Ila (Nimrat Kaur, absolutely beautiful) has reconciled to a lifeless marriage. Remember the “old lady” Celine talks about in ‘Before Sunrise’ and how their lives are but her dream with a theme of regret? Well, Ila gets to speak to that old lady, actually. She calls her “Aunty,” a voice from above which, from giving cooking suggestions to life lessons, pretty much takes her through her whole interaction with Saajan. She even functions as a jukebox when she plays ‘Mera Dil Bhi Kitna Pagal Hai’ from the film ‘Saajan’ at request. She prods Ila to take the adventure as it beckons. Ila takes it up.
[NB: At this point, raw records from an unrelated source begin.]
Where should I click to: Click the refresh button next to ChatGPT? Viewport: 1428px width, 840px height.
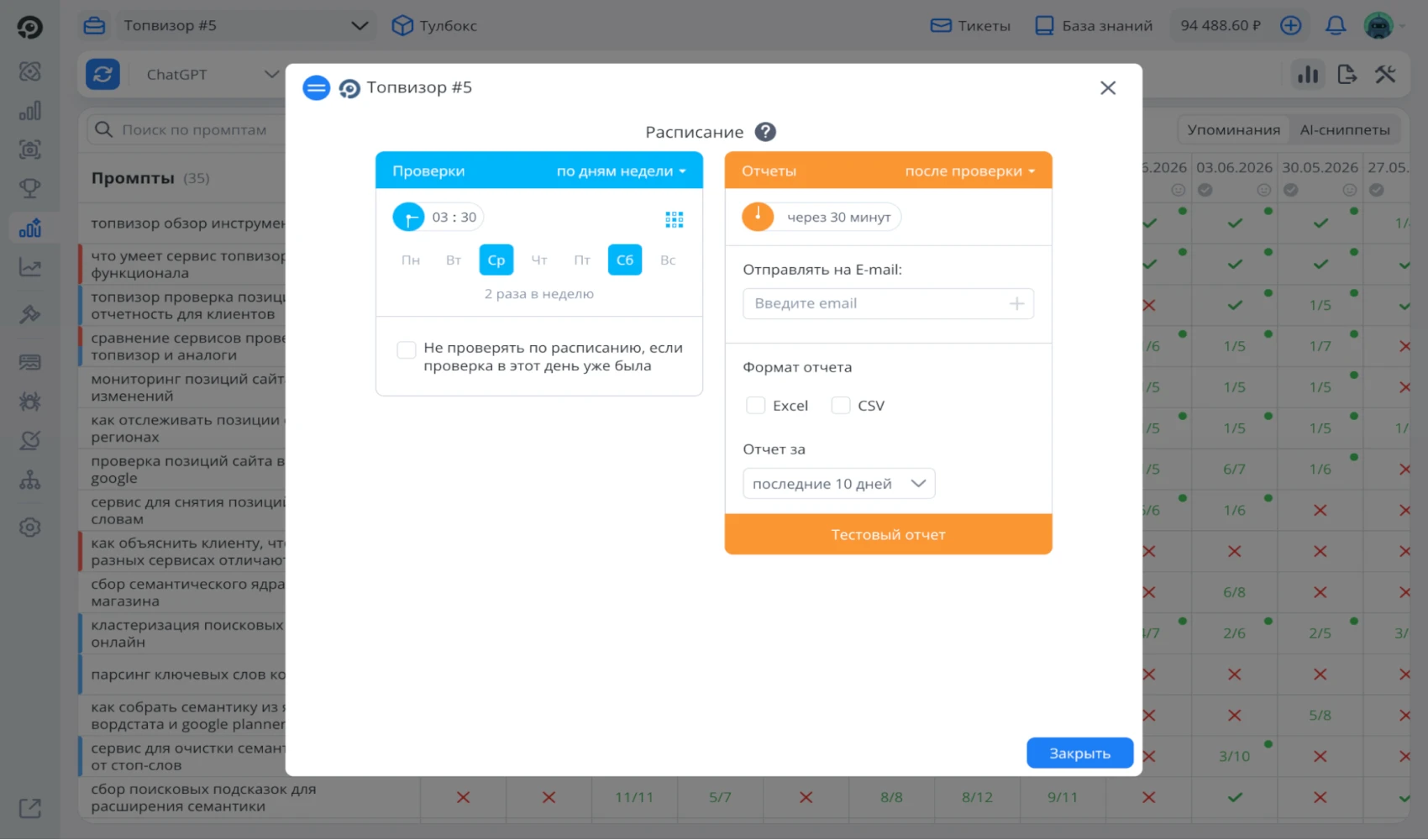pos(102,75)
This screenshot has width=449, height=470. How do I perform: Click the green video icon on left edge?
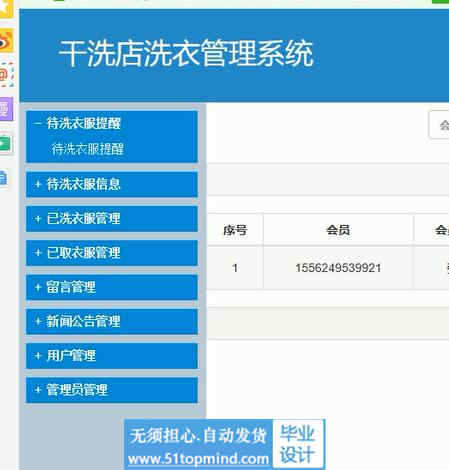pyautogui.click(x=6, y=144)
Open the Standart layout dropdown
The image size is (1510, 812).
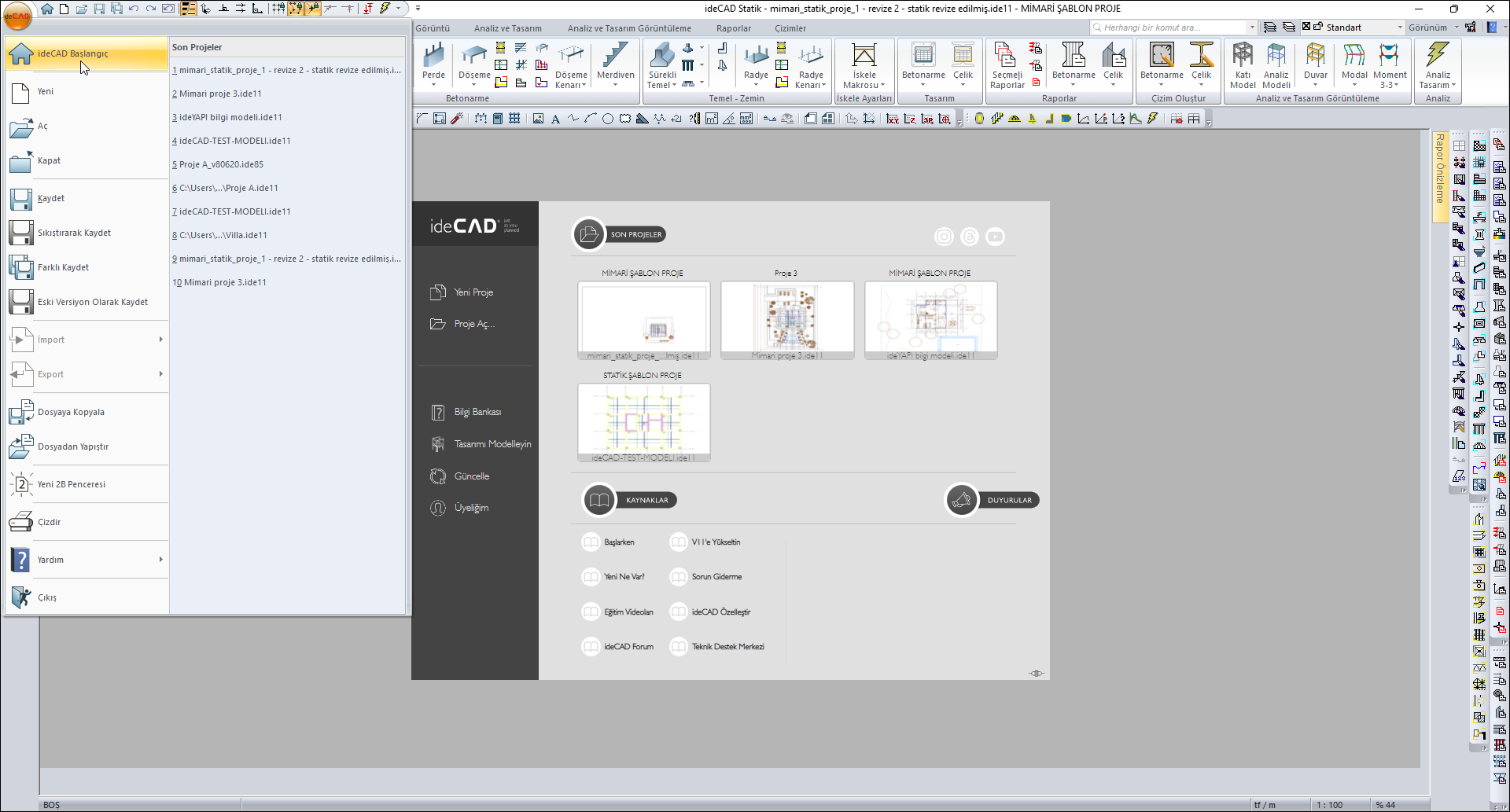click(x=1399, y=28)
This choice of hers is in sync with something Saajan says in the course of their correspondence. To paraphrase, he says one’s actions are rendered meaningless in the absence of someone to share it with. This is a revelation. In the life of someone who is only perhaps a little more affable than Gru in ‘Despicable Me’, this is a twist in the tale. 

It is in the intense feeling of loneliness that both these people begin their search for joy. Let me take another ‘The Dark Knight Rises’ example to clarify. A fellow prisoner in the cave tells Bruce Wayne that it is in acknowledgement of the fear of death that one finds purpose in living. Likewise, it is by acknowledging their loneliness that Saajan and Ila seek their mutual company. Life blossoms. Saajan looks “10 years younger” as Shaikh puts it. Even Shaikh, annoying as he is with his advances, seems lovable. Saajan and Ila wake up from their coma to see that things have changed. And they scramble and scrounge to fix it, finding contentment in their efforts; in the fact that they are, for once, “trying.” 

Life becomes precious with the knowledge that one can lose it. All distinctions between “want” and “need” are made at the onset of loss. Saajan is set to retire. Ila looks to move to Bhutan. Between them, they have a month. They could miss each other. They could meet. In the course of a month, they become important enough to each other that they would try, perhaps for as long as they live – much like how the night in ‘Before Sunrise’ was adequate for Jesse and Celine to want to meet again. ‘The Lunchbox’ thus resolves into Ila necessitating Saajan and vice-versa, despite constraints. Above the impossibility of it, there is also a very petty, subjective and yet crucial barrier. Saajan might not care for the fact that Ila is married, but is perturbed by the fact that he is much older than her. He sees in her a burning flame while he fancies himself to be a burnout, only to prove himself wrong as he shrugs it off and makes a sprint for it in the style of Woody Allen in ‘Manhattan’ as opposed to going the Josh Radnor way. 

The only problem I had with ‘The Lunchbox’ was the title. I’d have liked something on the lines of ‘The Edge of Heaven.’ The Guy de Maupassant sort of banal title, I felt, took away from the poetry. There were also a couple of instances when I felt ‘The Lunchbox’ took the ‘Ship of Theseus’ route of over-explaining. Thankfully, they were very few. For the most part, ‘The Lunchbox’ is subtle filmmaking, with incredibly human performances spearheaded by the stunning Nimrat Kaur. Amidst films that manipulate people’s vulnerability, ‘The Lunchbox’ is a gift. It is not a one-time feast that satiates the voracious film-viewer who thirsts to consume. It is magic in an everyday event. In Glen Hansard’s words, it is a gift that “falls right in your hands.” Extra delightful, when you least expect it.